Hundreds of demonstrators, including many Egyptian exiles, gathered Wednesday evening in front of the residence of the British Prime Minister, where he now planned a meeting with David Cameron Egyptian President Sisi within the three-day visit the UK.

The protesters expressed their opposition to the visit, carrying banners saying "Stop the butcher Sisi" and "killer Sisi was not welcome in the UK".

Many wore T-shirts or prominent flag with the symbol R4BIA, protests bloodily suppressed in August 2013.

Human Rights Watch has said that he "killed most of demonstrators in a day in recent history."

The calculation of the Muslim Brotherhood

"Mursi's democracy, Sisi is hypocrisy," chanted the demonstrators, referring to Mohammed Murcia, democratically elected president who was overthrown by Sisi in a military coup in July 2013.

"We came here to say 'shame on you, Cameron." Not in the name of the British, even in the name of the Egyptian people will not accept the bloody hands of dictators who came to Britain to gain legitimacy, "said Maha Azzam assembled, the head of the Egyptian Revolutionary Council.

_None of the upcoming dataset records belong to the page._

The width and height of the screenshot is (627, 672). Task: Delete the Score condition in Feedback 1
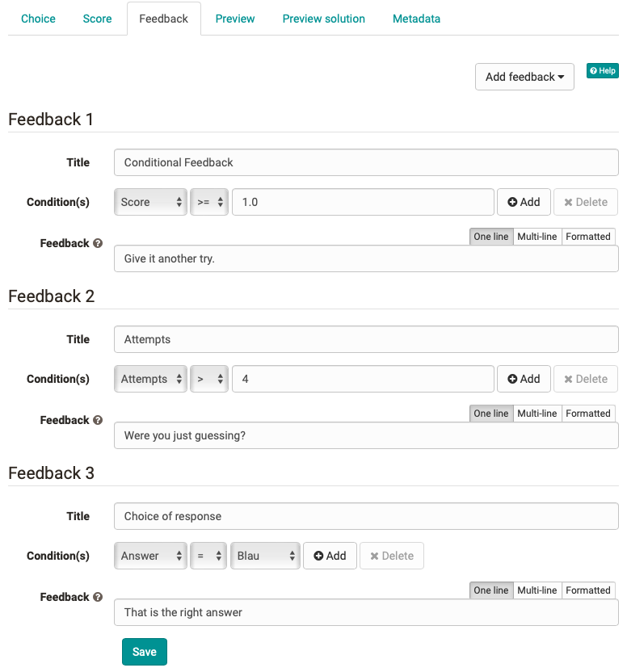point(585,202)
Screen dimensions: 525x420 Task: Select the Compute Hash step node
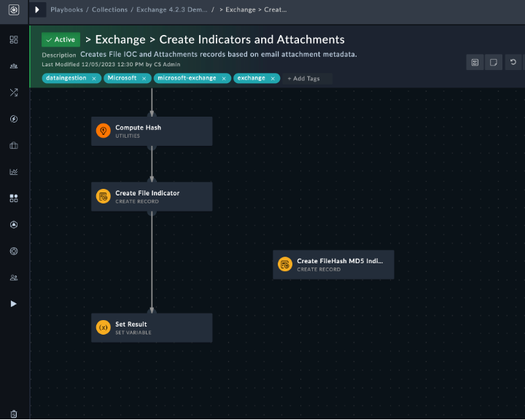pos(152,131)
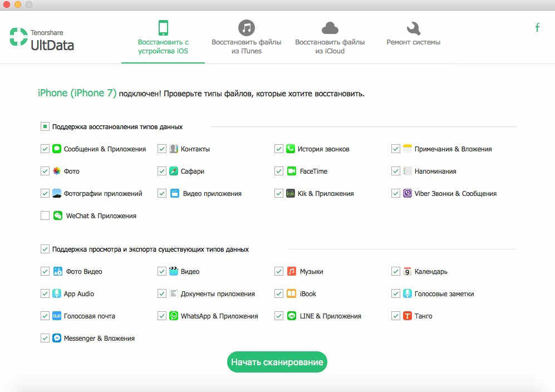Image resolution: width=555 pixels, height=392 pixels.
Task: Open the Ремонт системы tab
Action: [x=413, y=33]
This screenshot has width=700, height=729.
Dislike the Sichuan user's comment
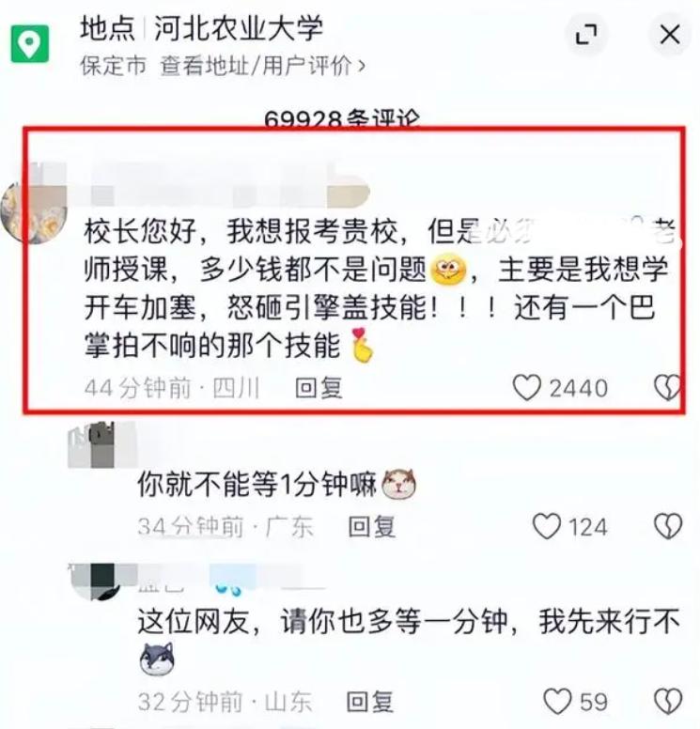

"If General Sisi now thinks he has diplomatic immunity, allow me to remind him that he will not be able to escape justice. Justice is waiting for him. The Egyptians today deserve to be respectful of their rights and freedoms."

Sisi found himself criticized by international groups for the protection of human rights because of the clash with supporters of the Muslim Brotherhood movement, which his government considers a terrorist organization, as well as other opposition groups whose members have been killed in the protests, captured and sentenced to death during his reign.

Back totalitarianism

"Egypt is going through the worst crisis of human rights in recent decades," he told Al Jazeera David Mepham, Director of Human Rights Watch in the UK.

"Far from moving towards democracy. What we have seen is a savage lynching of his opponents and enemies, the denial of fundamental rights and freedoms, as well as the restoration of a totalitarian state against which people are protesting in Tahrir Square in 2011," he added.

Cameron was the first Western leader to visit Tahrir Square after the revolution of 2011, which ended the decades-long rule of Egypt's military leader Hosni Mubarak.

Then he said he went there to "support the aspirations of the Egyptian people for a true, open democracy."